OBJECTIVES: The COVID-19 pandemic has disproportionately affected racial and ethnic minorities in the United States and has been devastating for residents of nursing homes (NHs). However, evidence on racial and ethnic disparities in COVID-19-related mortality rates within NHs and how that has changed over time has been limited . This study examines the impact of a high proportion of minority residents in NHs on COVID-19-related mortality rates over a 30-week period .
DESIGN: Longitudinal study .
PARTICIPANTS: Centers for Medicare & Medicaid Services Nursing Home COVID-19 Public Use File data from 50 states from June 1 , 2020, to December 27 , 2020 .

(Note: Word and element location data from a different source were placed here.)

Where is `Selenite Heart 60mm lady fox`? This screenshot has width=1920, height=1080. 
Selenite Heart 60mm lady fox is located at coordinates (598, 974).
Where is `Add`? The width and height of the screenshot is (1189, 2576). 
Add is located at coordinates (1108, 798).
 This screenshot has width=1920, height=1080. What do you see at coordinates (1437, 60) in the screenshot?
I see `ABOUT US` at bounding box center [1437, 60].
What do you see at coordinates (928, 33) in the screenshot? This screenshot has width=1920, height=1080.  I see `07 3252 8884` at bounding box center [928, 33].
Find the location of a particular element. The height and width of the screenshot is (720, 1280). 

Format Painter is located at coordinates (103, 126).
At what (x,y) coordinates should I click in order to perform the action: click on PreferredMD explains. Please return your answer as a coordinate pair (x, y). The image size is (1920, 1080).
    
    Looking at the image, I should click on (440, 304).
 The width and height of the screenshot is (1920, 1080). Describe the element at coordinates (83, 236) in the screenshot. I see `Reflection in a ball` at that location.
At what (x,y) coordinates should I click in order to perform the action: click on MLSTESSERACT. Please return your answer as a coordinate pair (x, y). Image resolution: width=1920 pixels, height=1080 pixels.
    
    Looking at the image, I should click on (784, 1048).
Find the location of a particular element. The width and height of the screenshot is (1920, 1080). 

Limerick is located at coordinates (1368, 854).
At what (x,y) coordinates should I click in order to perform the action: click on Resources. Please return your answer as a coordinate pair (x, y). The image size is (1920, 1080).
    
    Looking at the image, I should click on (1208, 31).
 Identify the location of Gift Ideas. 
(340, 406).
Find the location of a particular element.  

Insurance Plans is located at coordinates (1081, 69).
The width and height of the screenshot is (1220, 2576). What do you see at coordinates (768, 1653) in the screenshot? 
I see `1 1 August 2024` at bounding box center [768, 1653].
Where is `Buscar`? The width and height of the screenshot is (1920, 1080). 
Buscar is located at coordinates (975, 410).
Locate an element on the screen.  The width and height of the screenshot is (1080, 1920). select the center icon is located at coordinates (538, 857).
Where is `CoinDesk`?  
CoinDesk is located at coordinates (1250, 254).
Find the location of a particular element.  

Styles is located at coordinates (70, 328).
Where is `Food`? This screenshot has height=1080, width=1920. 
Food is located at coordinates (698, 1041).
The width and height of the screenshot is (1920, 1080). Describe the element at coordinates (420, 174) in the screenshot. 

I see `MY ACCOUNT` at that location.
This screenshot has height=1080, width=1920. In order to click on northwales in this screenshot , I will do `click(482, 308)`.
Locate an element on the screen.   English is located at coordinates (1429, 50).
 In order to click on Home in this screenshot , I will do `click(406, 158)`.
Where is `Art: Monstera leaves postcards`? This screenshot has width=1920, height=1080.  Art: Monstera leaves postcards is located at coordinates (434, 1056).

METHODS: We linked data from 11,718 NHs to (1) Nursing Home Compare data, (2) the Long-Term Care: Facts on Care in the U.S., and (3) US county-level data on COVID cases and deaths . Our primary independent variable was proportion of minority residents (blacks and Hispanics) in NHs and its association with mortality rate over time .
RESULTS: During the first 6 weeks from June 1 , 2020, NHs with a higher proportion of black residents reported more COVID-19 deaths per 1000 followed by NHs with a higher proportion of Hispanic residents . Between 7 and 12 weeks, NHs with a higher proportion of Hispanic residents reported more deaths per 1000, followed by NHs with a higher proportion of black residents . However, after 23 weeks (mid-November 2020), NHs serving a higher proportion of white residents reported more deaths per 1000 than NHs serving a high proportion of black and Hispanic residents .
IMPLICATIONS: The disparities in COVID-19-related mortality for nursing homes serving minority residents is evident for the first 12 weeks of our study period . Policy interventions and the equitable distribution of vaccine are required to mitigate the impact of systemic racial injustice on health outcomes of people of color residing in NHs.